Balance is a Performance
I used to apologize for my ambition or quickly shut my computer when Coco walked into the room. But honestly, I love saving so much of my energy NOT trying to perform anymore. I am not running around trying to keep everything at equal levels. I am not “giving my all” in every single moment, because no one can do that! Or working hard in one area only to work harder in the other to make them balanced.
It’s not about keeping score of your life or judging yourself for all the identities you’re trying to master, but instead trying to figure out how to show up as your full self in all scenarios, and being resilient and flexible when it’s possible. It’s about making the various parts of your life work together as teammates rather than opponents.

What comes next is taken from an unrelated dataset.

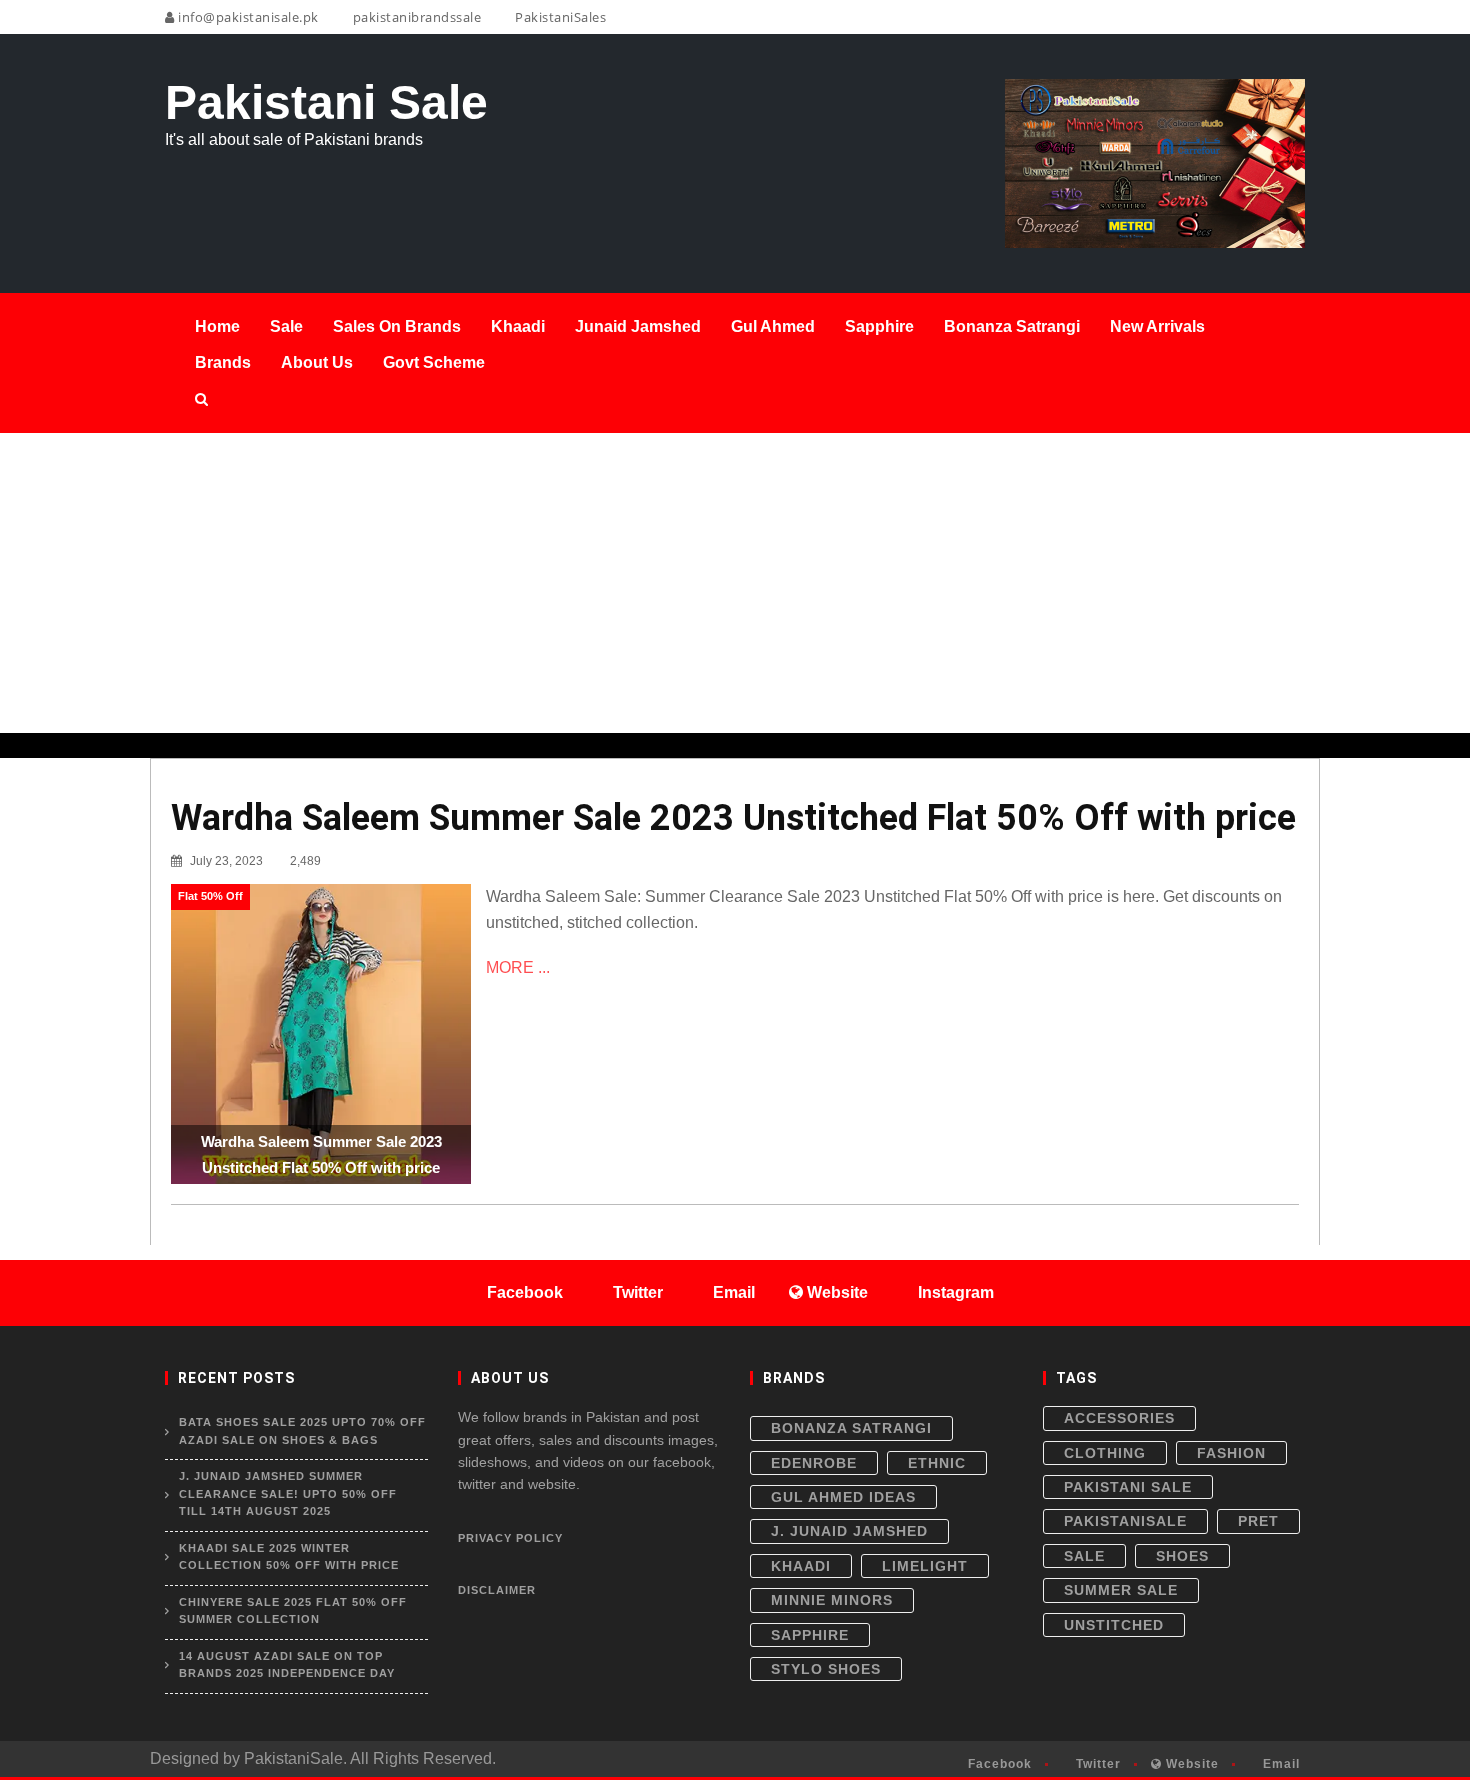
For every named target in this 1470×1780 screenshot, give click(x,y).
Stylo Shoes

For me, honest integration is kind of like triage, but without the urgency and drama. What I mean is… it’s like looking at where my time, energy, and attention is needed most and doing my best to unapologetically start there and focus well so that I can shift back to my other responsibilities more easily.
There will be heavier work seasons, and there will be heavier parenting or family seasons, and both are okay. It’s not about keeping score it’s about paying attention. When you’re simply noticing and consciously spending your time and energy in the right places, the guilt of ‘not doing enough’ doesn’t get to sneak in. It doesn’t have a chance to derail you when you’re taking an honest approach at being present where you’re most needed and the game changer is learning to trust yourself that you’re making the right decision in the moment you’re in.
The Big Picture
We deserve to feel whole in all areas of our lives, and not made to feel like our identities or thee roles we play are competing for our attention or like we’re failing if we aren’t equally AND separately contributing to our work and personal lives.
Work-life integration is a beautiful thing that you can introduce into your life and tailor to your own personal needs, goals, career and home life. It doesn’t need to be all or nothing and there will still be times that feel “imbalanced” but that’s okay… that’s actually a part of it! It’s okay and perfectly normal to have times that require more of you in one area of your life. Lean into ways and look for safe spaces where you can intertwine the pieces of your life so that you can be wholly you, no matter what you’re doing, who you’re with, or where you are. And when you find yourself in those precious moments where you’re just unshakably you, notice them and vow to get more of them!